Pancrace s'arma du signe vénéré de la croix et répondit avec calme :
«Je suis le serviteur du Christ. Je le confesse de bouche, je l'aime de tout mon coeur et je l'adore sans cesse. Quoique je ne sois qu'un jeune homme, j'ai toute la sagesse d'un vieillard, parce que je ne reconnais qu'un seul Dieu.
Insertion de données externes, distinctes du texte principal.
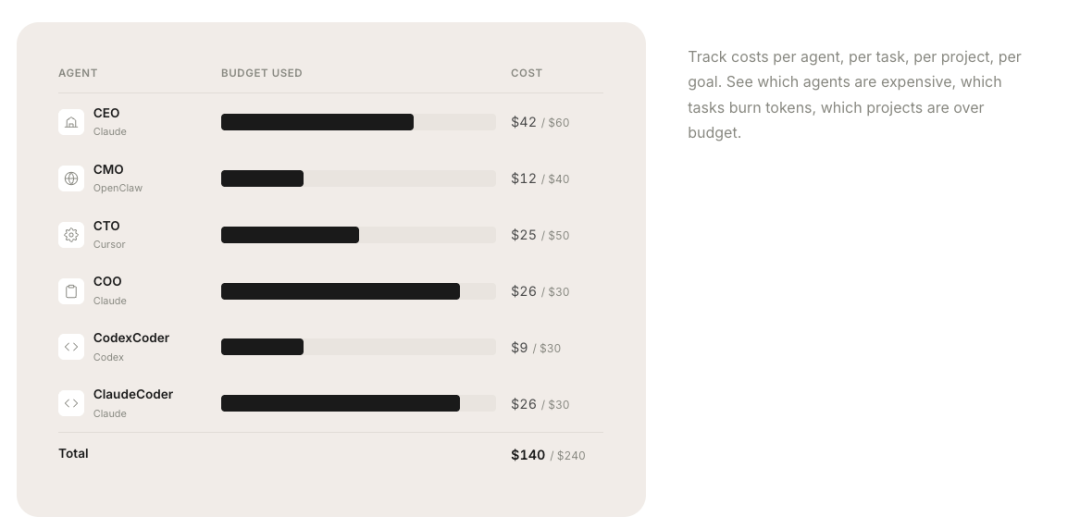Select the AGENT column header
The image size is (1080, 529).
[x=78, y=73]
Vos divinités et leurs adorateurs sont voués à une éternelle destruction (7). - Qu'on le frappe sur la bouche pour ce blasphème ; qu'il soit battu de verges, s'écria le juge irrité.
- Je vous rends grâces, répondit doucement le jeune homme, de ce que vous me permettez de souffrir le même châtiment que mon Sauveur (8).»
Le préfet prononça ensuite la sentence selon la forme habituelle : «Lucianus, Pancrace, Rusticus et les autres, les femmes Secunda et Ruffina, qui se sont déclarés chrétiens et ont refusé d'obéir au divin empereur ou d'adorer les dieux de Rome, seront, par notre ordre, exposés aux bêtes dans l'amphithéâtre de Flavius.»
La populace hurla de joie et accompagna les confesseurs jusqu'à leur prison en les poursuivant de ses cris de haine. Mais leur dignité et la majesté calme qui brillait sur leurs fronts lui imposèrent peu à peu ; quelques-uns affirmèrent que les martyrs étaient parfumés ; car une atmosphère embaumée environnait leurs personnes (9).